Vol. 4, Issue 4, Part B (2020)
The role of limited septoplasty during functional endoscopic sinus surgery for chronic rhinosinusitis
Author(s): Frmesk M Mahmood and Muaid I Aziz Baban
Abstract: Functional endoscopic sinus surgery (FESS) has been the most common surgery for chronic rhinosinusitis (CRS), and to accomplish surgical goals such as facilitate adequate visualization and allow room for endoscopic instrumentation, the correction of the minimally deviated septum has been advocated. Objective: To ascertain the role of limited septoplasty during functional endoscopic sinus surgery (FESS) in reducing the recurrence of the rhinosinusitis. Patients and methods:A prospective descriptive study conducted at the department of Otorhinolaryngology–Head & Neck surgery (Sulaymaniyah Teaching Hospital - College of Medicine - University of Sulaymaniyah).
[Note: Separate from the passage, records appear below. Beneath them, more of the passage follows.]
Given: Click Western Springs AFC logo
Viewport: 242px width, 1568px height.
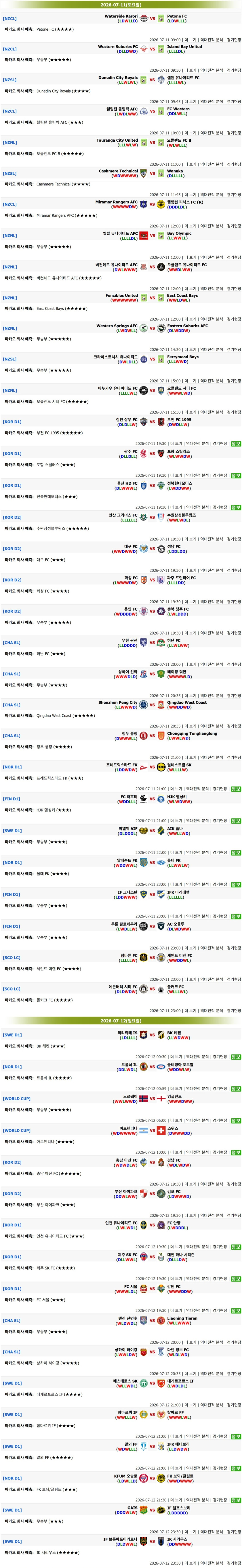Looking at the screenshot, I should 144,328.
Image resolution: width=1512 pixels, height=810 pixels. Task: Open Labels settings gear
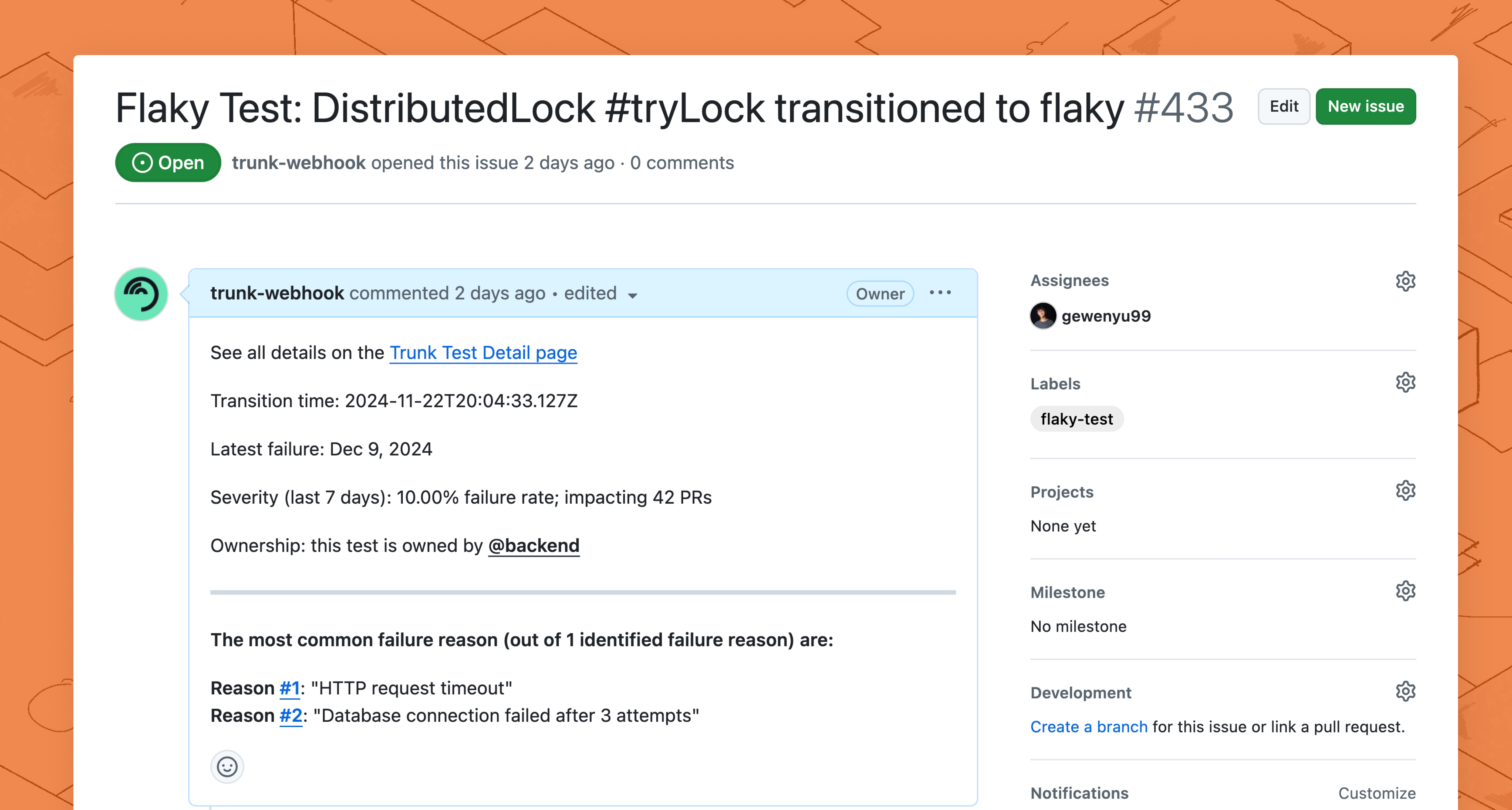tap(1405, 383)
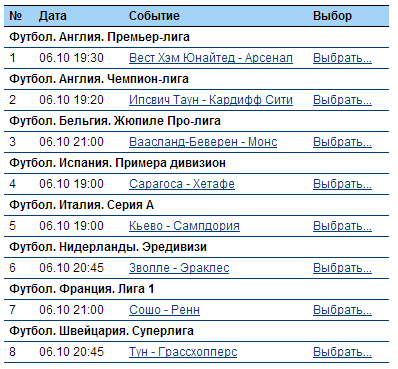Choose Выбрать for Зволле - Эраклес
Screen dimensions: 398x369
pos(342,268)

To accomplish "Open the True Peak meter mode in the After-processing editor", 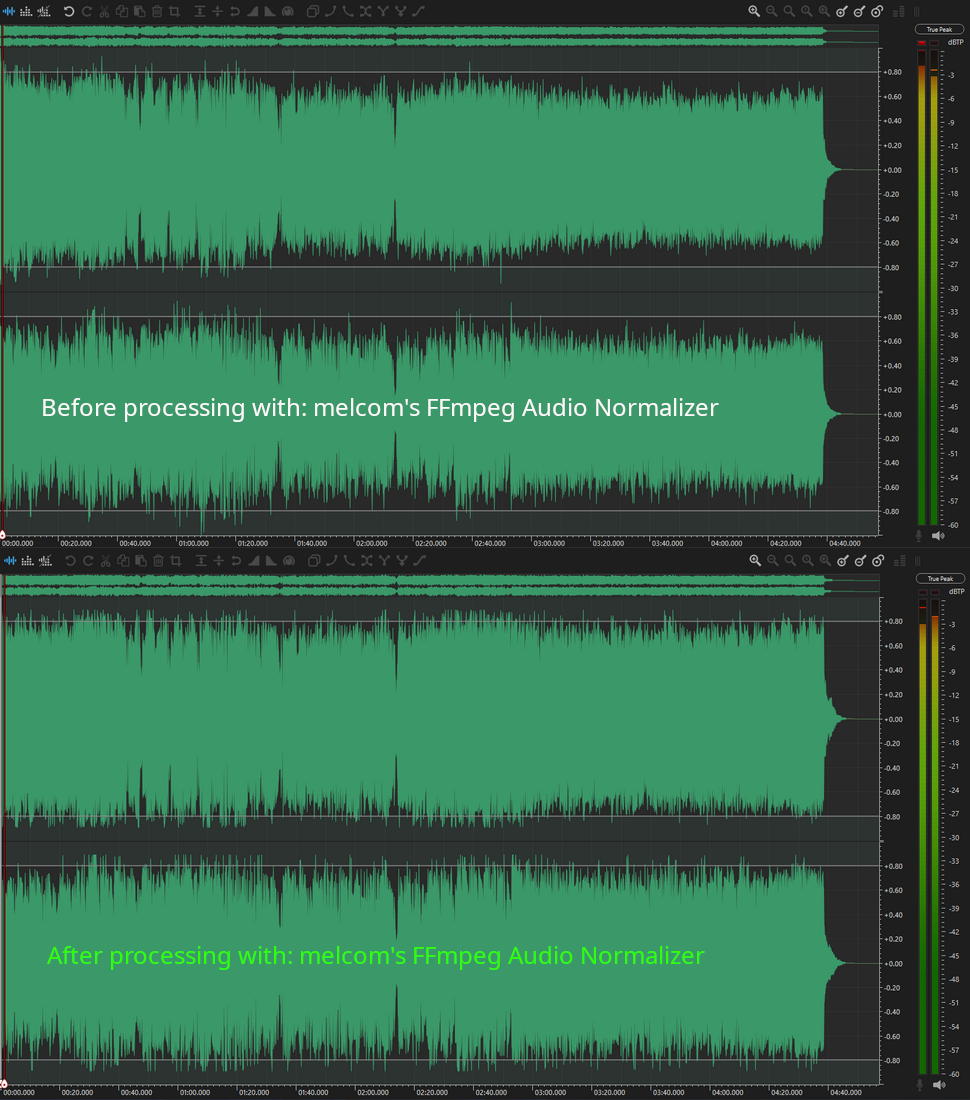I will click(x=939, y=579).
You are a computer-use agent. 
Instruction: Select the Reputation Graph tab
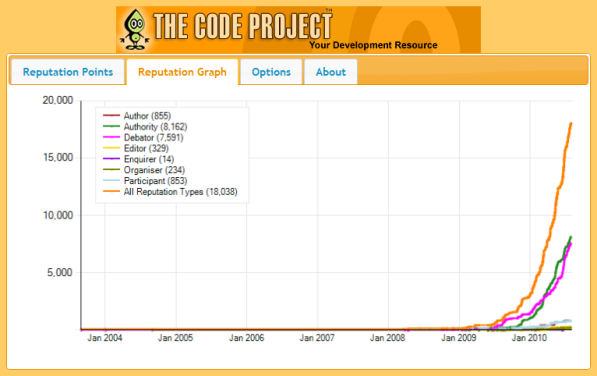pyautogui.click(x=182, y=72)
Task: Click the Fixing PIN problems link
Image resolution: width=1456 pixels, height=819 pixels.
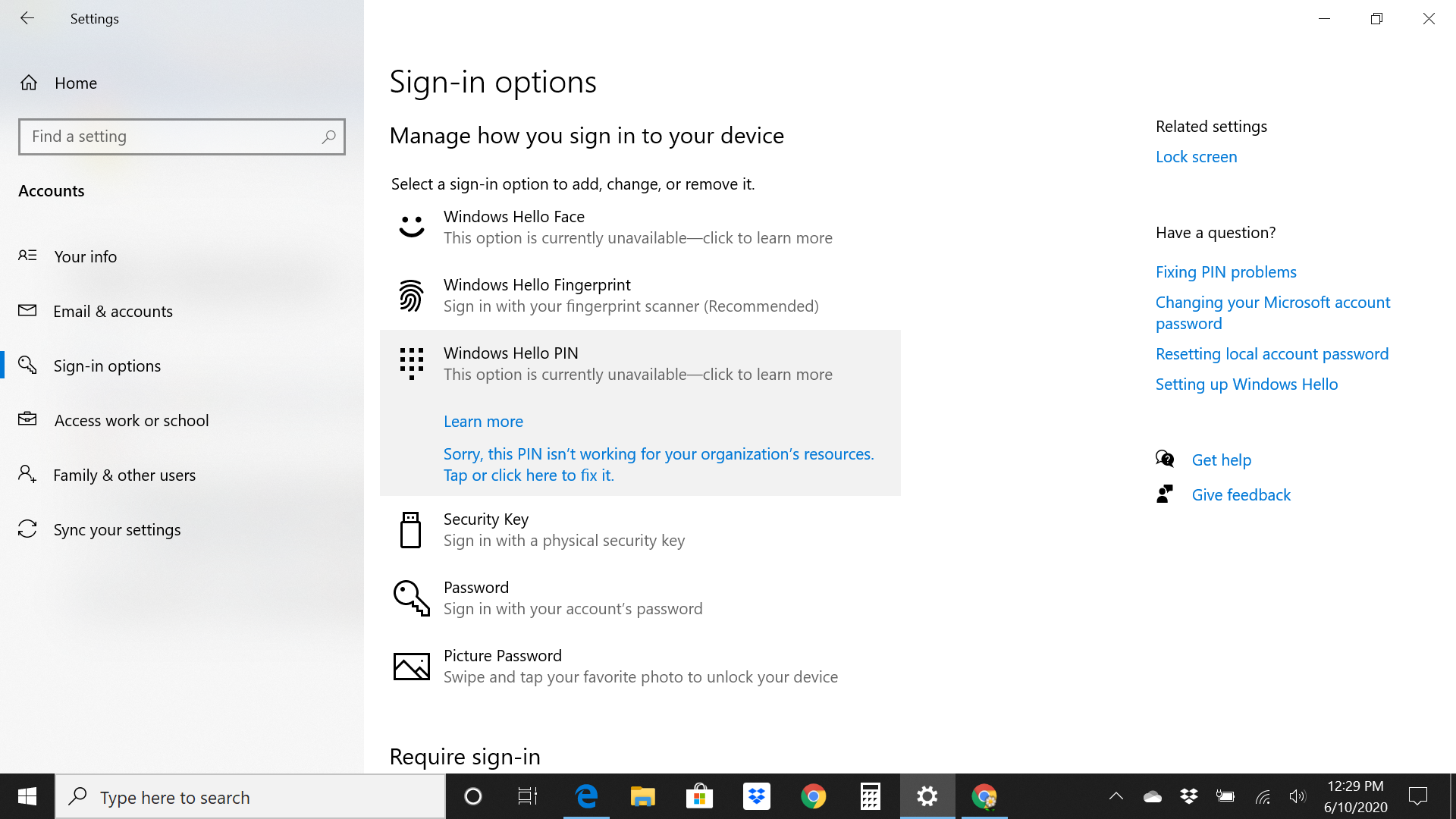Action: (1225, 271)
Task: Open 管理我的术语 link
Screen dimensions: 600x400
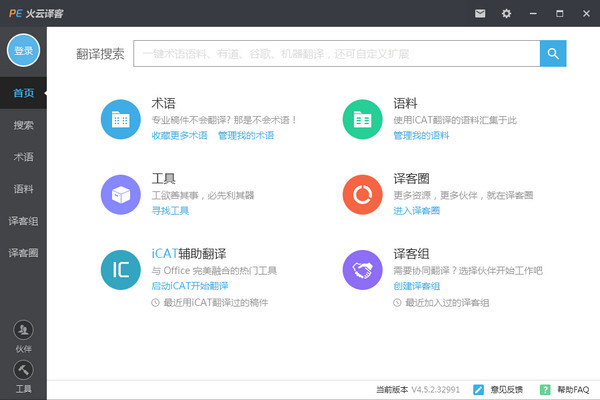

Patients were presented with refractory CRS, with concomitant septal deviation, and prepared for FESS were randomly divided into two groups; group A (10 patients) underwent FESS without septoplasty and group B (10 patients) underwent FESS with limited septoplasty. To determine the effectiveness of the septoplasty in concomitant with FESS, a comparison of the outcomes of FESS in both groups been done throughout utilizing the Sino-Nasal outcome test (SNOT-22) and Lund –Kennedy (LK) endoscopic score preoperatively and 6 months postoperatively. Results: Among the twenty patients included in this study, (40%) of patients in the group A and (30%) of patients in the group B had polyp extending to nasal cavity with (two score), which diminished to 0% at 6 months postoperatively. Need to blow nose, Sneezing, Runny nose, cough, postnasal discharge, ear fullness, dizziness, ear pain, facial pain/pressure, fatigue, sad, embarrassed symptoms had improved in patients undergone FESS with limited septoplasty. Conclusions: Limited septoplasty is primarily used when the septal deviation is located opposite the work area for endoscopic sinus surgery--namely, opposite the middle turbinate and/or the osteomeatal unit.